Je souris à mon reflet, recale une mèche derrière mon oreille mais la remet en avant tout de suite après. Mes cheveux commencent à être trop longs, ils vont bientôt atteindre mes épaules, il faudrait que je les coupe. Quoique ... Je les aime bien, à cette longueur. Je demanderais à Marine, dans tous les cas, c'est ma coiffeuse attitrée.

J'attrape mon portable, mes papiers et mon billet, et je ressors de l'hôtel. Je n'ai aucune idée de comment aller au Grand théâtre, alors je crois que je vais simplement appeler un taxi. Mais la rue où je suis est minuscule, et il n'y a pas une seule voiture.
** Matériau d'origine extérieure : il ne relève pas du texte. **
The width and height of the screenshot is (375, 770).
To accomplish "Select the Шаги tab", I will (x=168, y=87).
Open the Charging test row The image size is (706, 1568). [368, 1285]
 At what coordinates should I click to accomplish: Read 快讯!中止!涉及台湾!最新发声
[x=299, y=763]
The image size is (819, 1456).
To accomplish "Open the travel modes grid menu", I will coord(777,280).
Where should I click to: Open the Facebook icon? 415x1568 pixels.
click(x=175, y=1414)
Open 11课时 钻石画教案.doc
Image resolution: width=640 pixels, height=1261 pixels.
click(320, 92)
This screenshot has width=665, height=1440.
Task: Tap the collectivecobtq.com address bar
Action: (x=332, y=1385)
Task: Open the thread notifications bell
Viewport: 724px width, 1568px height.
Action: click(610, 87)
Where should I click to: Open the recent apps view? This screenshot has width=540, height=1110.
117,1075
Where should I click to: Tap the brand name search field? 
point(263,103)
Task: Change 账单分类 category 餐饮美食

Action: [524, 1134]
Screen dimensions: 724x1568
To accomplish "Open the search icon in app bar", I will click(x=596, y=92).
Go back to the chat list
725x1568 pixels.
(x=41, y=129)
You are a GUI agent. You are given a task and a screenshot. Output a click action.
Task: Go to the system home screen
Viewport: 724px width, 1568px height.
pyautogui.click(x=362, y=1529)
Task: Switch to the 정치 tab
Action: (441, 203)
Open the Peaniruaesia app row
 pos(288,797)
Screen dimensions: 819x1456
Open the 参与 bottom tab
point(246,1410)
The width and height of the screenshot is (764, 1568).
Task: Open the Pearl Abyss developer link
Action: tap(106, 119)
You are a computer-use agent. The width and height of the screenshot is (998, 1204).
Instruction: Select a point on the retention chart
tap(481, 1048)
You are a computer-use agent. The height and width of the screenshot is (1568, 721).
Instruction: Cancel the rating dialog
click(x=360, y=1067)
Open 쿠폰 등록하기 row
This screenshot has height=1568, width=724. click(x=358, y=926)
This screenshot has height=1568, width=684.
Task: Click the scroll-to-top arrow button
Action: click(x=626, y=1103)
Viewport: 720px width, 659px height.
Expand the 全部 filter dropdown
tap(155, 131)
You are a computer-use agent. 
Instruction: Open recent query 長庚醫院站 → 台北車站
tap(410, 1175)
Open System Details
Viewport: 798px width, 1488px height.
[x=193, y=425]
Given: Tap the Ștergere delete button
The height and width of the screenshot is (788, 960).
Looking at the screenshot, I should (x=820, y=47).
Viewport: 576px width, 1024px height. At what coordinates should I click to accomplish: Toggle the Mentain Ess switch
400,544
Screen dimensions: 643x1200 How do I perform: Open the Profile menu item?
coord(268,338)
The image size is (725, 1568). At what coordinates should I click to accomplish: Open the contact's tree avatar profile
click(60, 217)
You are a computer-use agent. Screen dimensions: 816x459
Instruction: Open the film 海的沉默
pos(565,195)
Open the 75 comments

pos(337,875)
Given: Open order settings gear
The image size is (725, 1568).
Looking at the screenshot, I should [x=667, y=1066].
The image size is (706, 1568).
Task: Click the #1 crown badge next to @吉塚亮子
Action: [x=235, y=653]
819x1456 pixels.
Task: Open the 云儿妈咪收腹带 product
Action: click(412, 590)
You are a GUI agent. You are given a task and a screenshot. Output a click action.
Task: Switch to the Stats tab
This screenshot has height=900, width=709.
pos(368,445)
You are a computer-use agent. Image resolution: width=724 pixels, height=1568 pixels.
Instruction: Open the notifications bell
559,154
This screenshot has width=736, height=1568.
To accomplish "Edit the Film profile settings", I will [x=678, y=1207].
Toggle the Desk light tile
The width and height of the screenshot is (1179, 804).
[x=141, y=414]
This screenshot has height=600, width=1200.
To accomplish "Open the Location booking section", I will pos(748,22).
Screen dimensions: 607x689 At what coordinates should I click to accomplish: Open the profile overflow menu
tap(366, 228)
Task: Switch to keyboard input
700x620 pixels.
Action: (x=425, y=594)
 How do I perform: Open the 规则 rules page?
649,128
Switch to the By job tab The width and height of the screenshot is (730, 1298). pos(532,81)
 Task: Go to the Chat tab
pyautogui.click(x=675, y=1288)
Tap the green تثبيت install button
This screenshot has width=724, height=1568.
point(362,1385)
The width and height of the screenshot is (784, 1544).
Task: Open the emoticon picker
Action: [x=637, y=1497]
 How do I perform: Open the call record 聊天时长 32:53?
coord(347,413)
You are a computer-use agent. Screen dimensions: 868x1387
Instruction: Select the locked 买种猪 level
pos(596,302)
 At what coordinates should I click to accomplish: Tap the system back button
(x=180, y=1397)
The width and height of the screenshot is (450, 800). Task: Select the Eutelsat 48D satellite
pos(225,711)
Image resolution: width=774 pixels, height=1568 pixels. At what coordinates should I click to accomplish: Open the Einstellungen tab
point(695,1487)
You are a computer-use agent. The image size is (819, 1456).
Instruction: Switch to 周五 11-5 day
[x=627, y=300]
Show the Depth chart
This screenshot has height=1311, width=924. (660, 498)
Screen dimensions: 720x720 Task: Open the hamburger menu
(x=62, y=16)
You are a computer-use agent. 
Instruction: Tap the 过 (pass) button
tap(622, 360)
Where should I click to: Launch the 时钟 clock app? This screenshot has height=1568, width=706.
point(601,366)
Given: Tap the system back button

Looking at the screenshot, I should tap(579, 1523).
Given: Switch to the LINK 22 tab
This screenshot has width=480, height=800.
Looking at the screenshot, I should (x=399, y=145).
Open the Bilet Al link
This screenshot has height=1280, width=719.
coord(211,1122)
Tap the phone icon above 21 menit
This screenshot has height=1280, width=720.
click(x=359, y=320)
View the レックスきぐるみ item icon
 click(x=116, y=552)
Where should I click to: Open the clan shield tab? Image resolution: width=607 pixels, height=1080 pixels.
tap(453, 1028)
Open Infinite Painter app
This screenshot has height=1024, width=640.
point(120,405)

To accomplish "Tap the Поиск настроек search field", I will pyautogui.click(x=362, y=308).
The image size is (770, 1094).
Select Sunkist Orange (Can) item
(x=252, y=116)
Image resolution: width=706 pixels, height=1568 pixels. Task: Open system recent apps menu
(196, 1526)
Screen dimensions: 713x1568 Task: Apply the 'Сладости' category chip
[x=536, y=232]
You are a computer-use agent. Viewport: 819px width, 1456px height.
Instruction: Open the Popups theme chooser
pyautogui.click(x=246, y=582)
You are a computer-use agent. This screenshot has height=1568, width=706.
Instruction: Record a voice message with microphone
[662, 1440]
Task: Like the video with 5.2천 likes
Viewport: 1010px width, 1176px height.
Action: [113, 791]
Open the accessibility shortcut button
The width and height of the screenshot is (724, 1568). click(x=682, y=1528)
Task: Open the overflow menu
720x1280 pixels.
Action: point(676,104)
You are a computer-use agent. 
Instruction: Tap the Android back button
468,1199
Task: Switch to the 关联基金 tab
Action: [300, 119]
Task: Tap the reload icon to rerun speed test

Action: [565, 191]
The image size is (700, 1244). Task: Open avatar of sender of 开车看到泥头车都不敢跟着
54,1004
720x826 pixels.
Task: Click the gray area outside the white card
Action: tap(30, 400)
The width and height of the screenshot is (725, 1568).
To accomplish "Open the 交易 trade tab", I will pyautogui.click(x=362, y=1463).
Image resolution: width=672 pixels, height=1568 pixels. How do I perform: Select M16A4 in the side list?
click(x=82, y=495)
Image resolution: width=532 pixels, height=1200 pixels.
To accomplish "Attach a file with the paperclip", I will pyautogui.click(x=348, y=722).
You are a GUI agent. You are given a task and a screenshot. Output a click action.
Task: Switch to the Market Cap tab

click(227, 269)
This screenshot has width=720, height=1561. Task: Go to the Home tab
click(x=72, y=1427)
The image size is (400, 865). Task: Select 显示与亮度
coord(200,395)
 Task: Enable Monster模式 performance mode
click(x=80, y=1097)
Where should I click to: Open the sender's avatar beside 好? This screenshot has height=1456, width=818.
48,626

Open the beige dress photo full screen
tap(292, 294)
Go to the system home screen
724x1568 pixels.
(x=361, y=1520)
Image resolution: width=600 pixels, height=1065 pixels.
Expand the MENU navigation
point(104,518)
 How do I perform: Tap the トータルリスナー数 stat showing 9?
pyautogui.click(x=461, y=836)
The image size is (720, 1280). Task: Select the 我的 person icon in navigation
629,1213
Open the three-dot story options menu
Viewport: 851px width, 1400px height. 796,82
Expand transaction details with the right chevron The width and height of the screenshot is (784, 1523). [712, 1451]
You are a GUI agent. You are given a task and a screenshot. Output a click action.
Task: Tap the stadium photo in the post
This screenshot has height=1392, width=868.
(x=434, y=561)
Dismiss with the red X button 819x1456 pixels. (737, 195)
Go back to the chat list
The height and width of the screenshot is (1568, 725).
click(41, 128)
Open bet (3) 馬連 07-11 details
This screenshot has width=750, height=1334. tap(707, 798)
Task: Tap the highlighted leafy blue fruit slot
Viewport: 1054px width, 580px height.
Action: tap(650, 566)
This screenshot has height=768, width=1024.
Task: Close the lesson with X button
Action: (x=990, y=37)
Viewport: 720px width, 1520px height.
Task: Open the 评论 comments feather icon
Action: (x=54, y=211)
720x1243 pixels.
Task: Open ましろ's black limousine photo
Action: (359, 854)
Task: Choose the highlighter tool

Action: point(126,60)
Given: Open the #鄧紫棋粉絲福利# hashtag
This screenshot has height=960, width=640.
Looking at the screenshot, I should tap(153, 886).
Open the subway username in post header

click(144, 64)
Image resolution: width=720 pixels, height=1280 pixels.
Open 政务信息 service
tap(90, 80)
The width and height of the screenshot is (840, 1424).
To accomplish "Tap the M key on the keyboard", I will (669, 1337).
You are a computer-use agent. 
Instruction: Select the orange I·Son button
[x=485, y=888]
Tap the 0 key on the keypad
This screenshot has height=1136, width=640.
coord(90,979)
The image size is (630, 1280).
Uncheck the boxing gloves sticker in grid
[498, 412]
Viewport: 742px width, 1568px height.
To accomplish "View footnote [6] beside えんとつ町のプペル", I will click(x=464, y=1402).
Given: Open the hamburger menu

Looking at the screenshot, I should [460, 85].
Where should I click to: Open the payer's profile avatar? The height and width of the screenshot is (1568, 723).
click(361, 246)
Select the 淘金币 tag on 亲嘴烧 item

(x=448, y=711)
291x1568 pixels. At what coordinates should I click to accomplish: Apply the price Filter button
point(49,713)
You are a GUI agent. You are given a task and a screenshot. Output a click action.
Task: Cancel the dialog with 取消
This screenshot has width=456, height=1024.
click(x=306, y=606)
Je me mets donc à marcher les mains dans les poches, offrant mon visage aux derniers rayons de soleil de la journée. Après de longues minutes de marche et un bon détour j'arrive enfin dans une rue plutôt passante où je finis par apercevoir un bout de carrosserie jaune. Je soupire de soulagement et y entre en faisant attention à ne pas me cogner cette fois-ci. J'allais finir par me mettre en retard.

Quand le taxi me dépose devant le Grand théâtre, mon ventre est tordu désagréablement. Une foule considérable est massée devant les grands piliers de pierre, et le brouhaha qui en monte me donne envie de faire demi-tour. Alors que je progresse parmi tous ces gens, je sens que je ne suis pas à ma place. Comme l'avait dit Gaëtan, certains seraient prêts à tuer pour voir Alessio Barese en concert. Et même si je n'ai aucune idée de comment est-ce que j'ai pu me procurer ma place, je l'ai, et je ne me sens pas légitime d'être là. Tout mon corps me crie de rentrer chez moi, à Limoges, mais je ne peux pas. Parce qu'il y a cet article. Et parce qu'on ne va pas se le cacher, ce pianiste a piqué ma curiosité.